:: Consigne ::
Réécrivez, s'il vous plaît, toutes les lignes qui vont du début des données jusqu'à celle contenant « pyautogui.click(x=70, y=17) », incluse, sans en omettre aucune et sans rien y ajouter d'autre. Décalez de 44 chaque coordonnée figurant dans les réponses.

:: Données affichées ::
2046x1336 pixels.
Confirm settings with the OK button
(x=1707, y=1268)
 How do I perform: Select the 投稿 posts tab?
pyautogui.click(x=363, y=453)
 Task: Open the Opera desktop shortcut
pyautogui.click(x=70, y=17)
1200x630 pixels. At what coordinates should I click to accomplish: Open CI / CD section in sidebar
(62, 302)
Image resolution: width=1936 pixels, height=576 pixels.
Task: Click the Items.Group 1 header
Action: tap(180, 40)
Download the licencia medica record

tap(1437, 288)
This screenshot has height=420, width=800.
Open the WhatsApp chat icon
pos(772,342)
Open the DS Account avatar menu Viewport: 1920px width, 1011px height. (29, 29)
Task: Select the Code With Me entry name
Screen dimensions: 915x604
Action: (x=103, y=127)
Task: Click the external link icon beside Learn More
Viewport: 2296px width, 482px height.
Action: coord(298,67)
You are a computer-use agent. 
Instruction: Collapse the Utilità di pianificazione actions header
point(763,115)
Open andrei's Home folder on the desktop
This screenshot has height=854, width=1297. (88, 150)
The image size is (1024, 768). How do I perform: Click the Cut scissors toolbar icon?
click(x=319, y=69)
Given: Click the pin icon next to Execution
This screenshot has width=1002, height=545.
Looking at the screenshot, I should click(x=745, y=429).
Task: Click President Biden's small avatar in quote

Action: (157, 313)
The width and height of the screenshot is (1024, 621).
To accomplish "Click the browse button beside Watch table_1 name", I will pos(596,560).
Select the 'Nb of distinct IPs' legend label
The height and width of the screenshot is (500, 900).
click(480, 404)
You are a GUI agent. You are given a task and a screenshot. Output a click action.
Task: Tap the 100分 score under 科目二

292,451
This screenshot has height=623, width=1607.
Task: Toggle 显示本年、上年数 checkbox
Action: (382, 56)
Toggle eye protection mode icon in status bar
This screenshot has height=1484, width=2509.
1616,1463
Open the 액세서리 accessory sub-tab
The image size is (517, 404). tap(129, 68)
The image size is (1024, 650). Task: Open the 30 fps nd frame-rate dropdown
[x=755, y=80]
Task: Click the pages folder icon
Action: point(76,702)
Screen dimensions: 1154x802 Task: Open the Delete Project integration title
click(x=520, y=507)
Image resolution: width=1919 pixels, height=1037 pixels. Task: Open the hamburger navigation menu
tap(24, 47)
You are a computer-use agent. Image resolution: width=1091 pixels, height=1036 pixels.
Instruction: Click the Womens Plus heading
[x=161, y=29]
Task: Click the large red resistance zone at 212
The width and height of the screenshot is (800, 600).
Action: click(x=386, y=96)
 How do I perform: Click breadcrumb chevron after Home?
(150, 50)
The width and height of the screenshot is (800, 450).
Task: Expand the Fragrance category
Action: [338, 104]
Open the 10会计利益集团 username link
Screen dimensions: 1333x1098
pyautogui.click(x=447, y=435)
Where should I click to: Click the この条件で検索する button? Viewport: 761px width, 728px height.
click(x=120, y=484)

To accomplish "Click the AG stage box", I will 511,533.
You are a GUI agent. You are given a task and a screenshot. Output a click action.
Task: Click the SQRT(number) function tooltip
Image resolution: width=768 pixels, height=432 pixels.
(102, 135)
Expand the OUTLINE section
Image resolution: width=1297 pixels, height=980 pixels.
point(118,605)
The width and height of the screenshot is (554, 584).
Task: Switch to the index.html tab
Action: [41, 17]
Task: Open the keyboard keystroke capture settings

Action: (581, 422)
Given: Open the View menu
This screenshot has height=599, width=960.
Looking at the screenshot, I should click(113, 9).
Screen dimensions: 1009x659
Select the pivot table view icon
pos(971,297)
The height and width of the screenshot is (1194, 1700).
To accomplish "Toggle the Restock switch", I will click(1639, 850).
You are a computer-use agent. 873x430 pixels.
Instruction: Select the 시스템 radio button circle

:: Résultat attendu ::
2046x1336 pixels.
Confirm settings with the OK button
(x=1751, y=1312)
 How do I perform: Select the 投稿 posts tab?
pyautogui.click(x=407, y=497)
 Task: Open the Opera desktop shortcut
pyautogui.click(x=114, y=61)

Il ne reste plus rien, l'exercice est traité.